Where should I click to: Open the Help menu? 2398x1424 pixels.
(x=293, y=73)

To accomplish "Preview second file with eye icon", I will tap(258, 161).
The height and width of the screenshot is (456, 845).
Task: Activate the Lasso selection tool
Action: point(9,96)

-- Task brief --
Reproduce the lines above verbatim, preserving their order and spacing.

-- Task output --
Where should I click to: Open the Help menu? 2398x1424 pixels.
(x=293, y=73)

To accomplish "Preview second file with eye icon", I will tap(258, 161).
The height and width of the screenshot is (456, 845).
Task: Activate the Lasso selection tool
Action: point(9,96)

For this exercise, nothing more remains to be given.